As someone who has used and enjoyed Heroku off-and-on since 2010, I was rattled by the phrasing of the announcement.
Reading comments about people's challenges and displeasures with Heroku over the years, they have almost never resonated with me. When the complaints were contextualized, I certainly understood them, but they have not been applicable to my needs and experiences.
My current team at work had a meeting about the announcement, and decided to spend gradual time over the next year exploring how we would migrate off Heroku if we must, and running tests of our own alternative infra in pursuit of that. It is also our desire not to need to! Our first-pass assessment of such a migration is that it would (1) be time-consuming at the expensive of other work, (2) be more expensive (in engineering time) than we presently spend, and (3) likely result in worse DX than what Heroku provides.

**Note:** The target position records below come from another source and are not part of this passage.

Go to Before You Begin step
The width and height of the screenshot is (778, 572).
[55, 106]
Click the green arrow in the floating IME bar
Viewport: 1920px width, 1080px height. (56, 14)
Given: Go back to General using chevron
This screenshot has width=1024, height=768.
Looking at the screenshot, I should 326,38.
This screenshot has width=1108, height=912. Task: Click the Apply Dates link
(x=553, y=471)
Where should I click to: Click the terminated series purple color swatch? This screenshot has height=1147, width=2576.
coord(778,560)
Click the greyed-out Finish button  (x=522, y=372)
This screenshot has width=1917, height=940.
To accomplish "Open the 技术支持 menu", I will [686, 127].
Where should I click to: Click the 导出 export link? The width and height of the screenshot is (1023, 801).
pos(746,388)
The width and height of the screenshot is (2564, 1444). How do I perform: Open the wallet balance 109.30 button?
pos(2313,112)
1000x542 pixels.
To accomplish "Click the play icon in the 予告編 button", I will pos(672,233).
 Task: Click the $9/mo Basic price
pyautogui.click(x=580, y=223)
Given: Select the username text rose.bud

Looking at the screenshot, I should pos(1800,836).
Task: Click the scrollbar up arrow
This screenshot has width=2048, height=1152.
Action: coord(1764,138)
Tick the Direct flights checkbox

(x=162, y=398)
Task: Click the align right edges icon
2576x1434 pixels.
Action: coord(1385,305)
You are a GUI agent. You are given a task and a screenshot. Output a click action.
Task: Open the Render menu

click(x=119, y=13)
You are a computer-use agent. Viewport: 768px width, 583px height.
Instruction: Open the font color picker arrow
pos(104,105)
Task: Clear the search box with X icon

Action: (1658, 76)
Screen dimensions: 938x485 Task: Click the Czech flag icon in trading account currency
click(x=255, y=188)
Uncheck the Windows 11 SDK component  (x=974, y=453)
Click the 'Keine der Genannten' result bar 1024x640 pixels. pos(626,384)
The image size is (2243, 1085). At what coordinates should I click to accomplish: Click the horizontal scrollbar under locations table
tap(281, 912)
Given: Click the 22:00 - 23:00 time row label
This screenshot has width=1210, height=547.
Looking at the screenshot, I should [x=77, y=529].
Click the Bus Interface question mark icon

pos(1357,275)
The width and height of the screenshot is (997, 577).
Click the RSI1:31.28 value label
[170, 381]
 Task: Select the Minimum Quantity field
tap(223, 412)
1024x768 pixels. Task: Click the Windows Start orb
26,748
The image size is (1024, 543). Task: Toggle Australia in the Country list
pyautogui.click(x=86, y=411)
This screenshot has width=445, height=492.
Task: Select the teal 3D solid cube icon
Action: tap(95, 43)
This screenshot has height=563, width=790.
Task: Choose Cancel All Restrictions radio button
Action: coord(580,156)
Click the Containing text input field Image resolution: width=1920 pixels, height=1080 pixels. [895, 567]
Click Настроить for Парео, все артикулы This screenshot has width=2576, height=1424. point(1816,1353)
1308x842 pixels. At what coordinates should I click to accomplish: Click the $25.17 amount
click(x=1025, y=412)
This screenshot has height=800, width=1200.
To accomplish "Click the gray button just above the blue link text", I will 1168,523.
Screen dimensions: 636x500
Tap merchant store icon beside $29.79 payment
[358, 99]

We definitely don't want to leave, but we also know the professional choice is to be prepared to do so within the next year or two. We would not have had that conversation at all if the announcement had not been so strange. If I have any feedback for the leadership at Salesforce, it would be that: communicate better, because you are pushing otherwise-satisfied customers away.
If it works fine and cash flows then sales force would sell it before shutting it down. PE would love to acquire and milk it (and you).
Honestly though it isn’t that hard to go k8s anymore and self host with Argo etc. You can use ChatGPT to figure it all out. Just go bare minimum commodity VPS and use agnostic code as infrastructure like terraform. Then you can just win from the race to the bottom of cost
As someone who moved from Heroku -> App Engine -> Cloud Run, I think you'll appreciate the modern alternatives more. If you remove the cost factor, the development experience within GCP is far superior. Not to mention the security features are great as well.